Find each line in the records below that contains the string "Instruction", and copy every such line in full.

Extracted entries ::

-- Begin --

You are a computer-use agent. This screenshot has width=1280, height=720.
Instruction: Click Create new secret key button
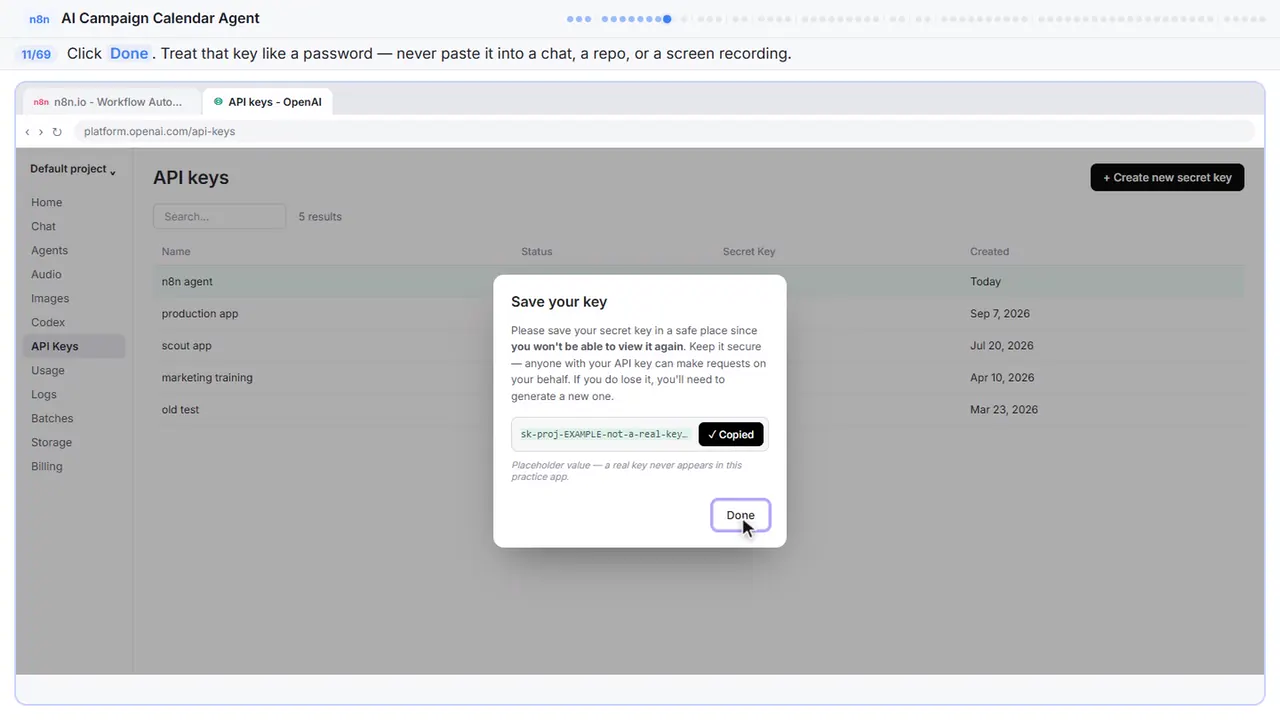pos(1167,177)
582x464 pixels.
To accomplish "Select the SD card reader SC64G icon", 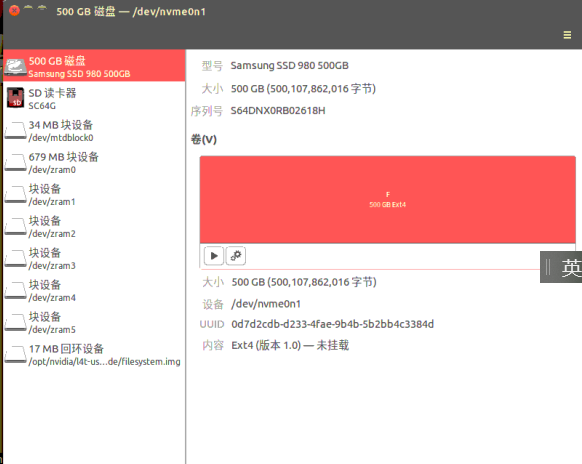I will tap(16, 98).
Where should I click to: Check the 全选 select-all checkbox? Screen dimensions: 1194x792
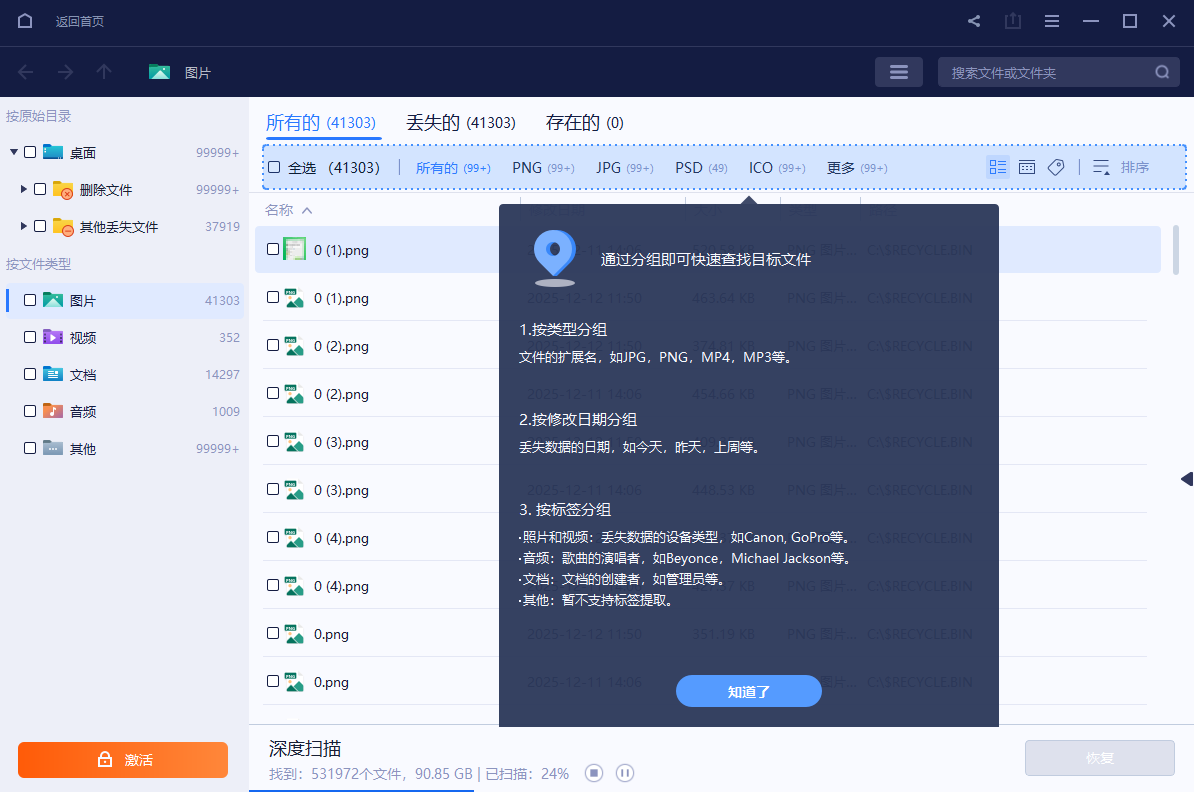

-- End --

Written solution ::
Instruction: Click Create new secret key button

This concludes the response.